[BEGIN INFORMATION PROVIDED]
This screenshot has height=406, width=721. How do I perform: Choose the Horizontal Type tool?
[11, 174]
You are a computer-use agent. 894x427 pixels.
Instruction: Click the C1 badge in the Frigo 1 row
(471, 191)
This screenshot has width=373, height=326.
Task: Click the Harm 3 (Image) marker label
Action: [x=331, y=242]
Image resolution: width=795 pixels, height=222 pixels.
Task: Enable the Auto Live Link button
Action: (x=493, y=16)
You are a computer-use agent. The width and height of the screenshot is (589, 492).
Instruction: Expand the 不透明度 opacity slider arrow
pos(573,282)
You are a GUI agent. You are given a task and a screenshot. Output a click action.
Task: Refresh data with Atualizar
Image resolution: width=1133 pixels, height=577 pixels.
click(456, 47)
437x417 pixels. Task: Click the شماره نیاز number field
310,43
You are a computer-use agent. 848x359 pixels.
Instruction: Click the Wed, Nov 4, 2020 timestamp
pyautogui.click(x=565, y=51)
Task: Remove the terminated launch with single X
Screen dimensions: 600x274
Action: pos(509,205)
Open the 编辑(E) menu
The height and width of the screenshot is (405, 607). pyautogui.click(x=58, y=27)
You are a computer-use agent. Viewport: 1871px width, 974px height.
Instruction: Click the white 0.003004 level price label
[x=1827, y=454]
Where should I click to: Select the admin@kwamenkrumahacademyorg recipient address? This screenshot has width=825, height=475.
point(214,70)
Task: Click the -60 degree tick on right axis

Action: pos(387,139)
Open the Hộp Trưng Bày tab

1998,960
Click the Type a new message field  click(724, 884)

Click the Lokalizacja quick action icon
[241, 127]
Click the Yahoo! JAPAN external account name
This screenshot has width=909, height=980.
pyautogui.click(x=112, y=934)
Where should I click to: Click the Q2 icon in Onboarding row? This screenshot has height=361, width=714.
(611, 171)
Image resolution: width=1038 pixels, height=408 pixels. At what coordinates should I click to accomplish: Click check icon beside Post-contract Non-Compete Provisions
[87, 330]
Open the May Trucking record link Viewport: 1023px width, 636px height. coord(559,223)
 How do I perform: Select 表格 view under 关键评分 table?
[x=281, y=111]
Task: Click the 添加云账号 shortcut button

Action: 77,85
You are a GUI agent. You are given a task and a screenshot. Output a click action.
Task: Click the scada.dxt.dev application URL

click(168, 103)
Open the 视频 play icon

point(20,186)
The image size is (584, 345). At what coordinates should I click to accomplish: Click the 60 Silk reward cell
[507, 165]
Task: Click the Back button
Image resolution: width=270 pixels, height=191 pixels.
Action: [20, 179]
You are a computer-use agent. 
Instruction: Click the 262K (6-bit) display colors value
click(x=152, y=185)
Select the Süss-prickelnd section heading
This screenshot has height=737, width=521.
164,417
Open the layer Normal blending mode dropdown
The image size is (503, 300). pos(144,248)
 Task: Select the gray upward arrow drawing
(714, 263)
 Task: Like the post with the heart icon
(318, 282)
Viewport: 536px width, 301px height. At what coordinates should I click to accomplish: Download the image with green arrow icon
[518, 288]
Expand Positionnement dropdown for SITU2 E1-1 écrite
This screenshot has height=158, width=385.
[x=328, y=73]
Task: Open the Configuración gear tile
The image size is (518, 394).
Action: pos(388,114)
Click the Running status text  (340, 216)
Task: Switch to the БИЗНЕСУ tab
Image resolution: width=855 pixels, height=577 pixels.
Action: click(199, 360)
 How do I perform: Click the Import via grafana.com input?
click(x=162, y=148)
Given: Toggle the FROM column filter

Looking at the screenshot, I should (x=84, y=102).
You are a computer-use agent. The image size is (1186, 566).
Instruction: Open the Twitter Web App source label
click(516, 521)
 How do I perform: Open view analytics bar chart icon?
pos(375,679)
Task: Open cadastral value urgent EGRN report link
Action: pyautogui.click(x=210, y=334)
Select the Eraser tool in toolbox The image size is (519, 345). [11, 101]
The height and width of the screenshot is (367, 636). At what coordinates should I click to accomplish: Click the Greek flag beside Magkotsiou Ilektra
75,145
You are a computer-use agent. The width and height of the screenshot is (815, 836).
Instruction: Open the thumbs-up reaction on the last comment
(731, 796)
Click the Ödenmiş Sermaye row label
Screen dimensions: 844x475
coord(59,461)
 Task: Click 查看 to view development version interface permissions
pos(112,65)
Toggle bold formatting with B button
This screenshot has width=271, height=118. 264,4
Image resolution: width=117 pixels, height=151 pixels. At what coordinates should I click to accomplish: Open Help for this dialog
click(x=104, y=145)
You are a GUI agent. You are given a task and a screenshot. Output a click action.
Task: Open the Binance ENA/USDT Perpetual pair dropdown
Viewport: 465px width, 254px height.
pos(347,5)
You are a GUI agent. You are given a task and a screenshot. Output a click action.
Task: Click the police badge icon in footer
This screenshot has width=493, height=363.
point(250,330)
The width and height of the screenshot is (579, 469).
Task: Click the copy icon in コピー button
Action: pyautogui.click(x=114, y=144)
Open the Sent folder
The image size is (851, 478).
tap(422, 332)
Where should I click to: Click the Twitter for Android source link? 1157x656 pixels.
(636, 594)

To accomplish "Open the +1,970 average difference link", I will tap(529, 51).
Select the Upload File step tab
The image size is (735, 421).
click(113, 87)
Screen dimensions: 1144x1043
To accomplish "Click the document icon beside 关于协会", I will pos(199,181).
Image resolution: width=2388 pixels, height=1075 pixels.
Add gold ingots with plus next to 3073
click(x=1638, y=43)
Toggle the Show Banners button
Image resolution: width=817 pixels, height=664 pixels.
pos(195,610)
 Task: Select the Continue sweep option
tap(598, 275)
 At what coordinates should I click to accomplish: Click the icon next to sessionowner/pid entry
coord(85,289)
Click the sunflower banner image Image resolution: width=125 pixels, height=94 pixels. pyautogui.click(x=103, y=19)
[END INFORMATION PROVIDED]
▶ INSTRUCTIONS FOR THE TASK:
Please reproduce all of the material above, substituting "Command" for every "Instruction" and leaving everything else unchanged.

▶ TASK RESPONSE:
This screenshot has height=406, width=721. How do I perform: Choose the Horizontal Type tool?
[11, 174]
You are a computer-use agent. 894x427 pixels.
Command: Click the C1 badge in the Frigo 1 row
(471, 191)
This screenshot has width=373, height=326.
Task: Click the Harm 3 (Image) marker label
Action: [x=331, y=242]
Image resolution: width=795 pixels, height=222 pixels.
Task: Enable the Auto Live Link button
Action: (x=493, y=16)
You are a computer-use agent. The width and height of the screenshot is (589, 492).
Command: Expand the 不透明度 opacity slider arrow
pos(573,282)
You are a GUI agent. You are given a task and a screenshot. Output a click action.
Task: Refresh data with Atualizar
Image resolution: width=1133 pixels, height=577 pixels.
click(456, 47)
437x417 pixels. Task: Click the شماره نیاز number field
310,43
You are a computer-use agent. 848x359 pixels.
Command: Click the Wed, Nov 4, 2020 timestamp
pyautogui.click(x=565, y=51)
Task: Remove the terminated launch with single X
Screen dimensions: 600x274
Action: pos(509,205)
Open the 编辑(E) menu
The height and width of the screenshot is (405, 607). pyautogui.click(x=58, y=27)
You are a computer-use agent. Viewport: 1871px width, 974px height.
Command: Click the white 0.003004 level price label
[x=1827, y=454]
Where should I click to: Select the admin@kwamenkrumahacademyorg recipient address? This screenshot has width=825, height=475.
point(214,70)
Task: Click the -60 degree tick on right axis

Action: pos(387,139)
Open the Hộp Trưng Bày tab

1998,960
Click the Type a new message field  click(724, 884)

Click the Lokalizacja quick action icon
[241, 127]
Click the Yahoo! JAPAN external account name
This screenshot has width=909, height=980.
pyautogui.click(x=112, y=934)
Where should I click to: Click the Q2 icon in Onboarding row? This screenshot has height=361, width=714.
(611, 171)
Image resolution: width=1038 pixels, height=408 pixels. At what coordinates should I click to accomplish: Click check icon beside Post-contract Non-Compete Provisions
[87, 330]
Open the May Trucking record link Viewport: 1023px width, 636px height. coord(559,223)
 How do I perform: Select 表格 view under 关键评分 table?
[x=281, y=111]
Task: Click the 添加云账号 shortcut button

Action: 77,85
You are a GUI agent. You are given a task and a screenshot. Output a click action.
Task: Click the scada.dxt.dev application URL

click(168, 103)
Open the 视频 play icon

point(20,186)
The image size is (584, 345). At what coordinates should I click to accomplish: Click the 60 Silk reward cell
[507, 165]
Task: Click the Back button
Image resolution: width=270 pixels, height=191 pixels.
Action: [20, 179]
You are a computer-use agent. 
Command: Click the 262K (6-bit) display colors value
click(x=152, y=185)
Select the Süss-prickelnd section heading
This screenshot has height=737, width=521.
164,417
Open the layer Normal blending mode dropdown
The image size is (503, 300). pos(144,248)
 Task: Select the gray upward arrow drawing
(714, 263)
 Task: Like the post with the heart icon
(318, 282)
Viewport: 536px width, 301px height. At what coordinates should I click to accomplish: Download the image with green arrow icon
[518, 288]
Expand Positionnement dropdown for SITU2 E1-1 écrite
This screenshot has height=158, width=385.
[x=328, y=73]
Task: Open the Configuración gear tile
The image size is (518, 394).
Action: pos(388,114)
Click the Running status text  (340, 216)
Task: Switch to the БИЗНЕСУ tab
Image resolution: width=855 pixels, height=577 pixels.
Action: click(199, 360)
 How do I perform: Click the Import via grafana.com input?
click(x=162, y=148)
Given: Toggle the FROM column filter

Looking at the screenshot, I should (x=84, y=102).
You are a computer-use agent. The image size is (1186, 566).
Command: Open the Twitter Web App source label
click(516, 521)
 How do I perform: Open view analytics bar chart icon?
pos(375,679)
Task: Open cadastral value urgent EGRN report link
Action: pyautogui.click(x=210, y=334)
Select the Eraser tool in toolbox The image size is (519, 345). [11, 101]
The height and width of the screenshot is (367, 636). At what coordinates should I click to accomplish: Click the Greek flag beside Magkotsiou Ilektra
75,145
You are a computer-use agent. The width and height of the screenshot is (815, 836).
Command: Open the thumbs-up reaction on the last comment
(731, 796)
Click the Ödenmiş Sermaye row label
Screen dimensions: 844x475
coord(59,461)
 Task: Click 查看 to view development version interface permissions
pos(112,65)
Toggle bold formatting with B button
This screenshot has width=271, height=118. 264,4
Image resolution: width=117 pixels, height=151 pixels. At what coordinates should I click to accomplish: Open Help for this dialog
click(x=104, y=145)
You are a GUI agent. You are given a task and a screenshot. Output a click action.
Task: Open the Binance ENA/USDT Perpetual pair dropdown
Viewport: 465px width, 254px height.
pos(347,5)
You are a GUI agent. You are given a task and a screenshot. Output a click action.
Task: Click the police badge icon in footer
This screenshot has width=493, height=363.
point(250,330)
The width and height of the screenshot is (579, 469).
Task: Click the copy icon in コピー button
Action: pyautogui.click(x=114, y=144)
Open the Sent folder
The image size is (851, 478).
tap(422, 332)
Where should I click to: Click the Twitter for Android source link? 1157x656 pixels.
(636, 594)

To accomplish "Open the +1,970 average difference link", I will tap(529, 51).
Select the Upload File step tab
The image size is (735, 421).
click(113, 87)
Screen dimensions: 1144x1043
To accomplish "Click the document icon beside 关于协会", I will pos(199,181).
Image resolution: width=2388 pixels, height=1075 pixels.
Add gold ingots with plus next to 3073
click(x=1638, y=43)
Toggle the Show Banners button
Image resolution: width=817 pixels, height=664 pixels.
pos(195,610)
 Task: Select the Continue sweep option
tap(598, 275)
 At what coordinates should I click to accomplish: Click the icon next to sessionowner/pid entry
coord(85,289)
Click the sunflower banner image Image resolution: width=125 pixels, height=94 pixels. pyautogui.click(x=103, y=19)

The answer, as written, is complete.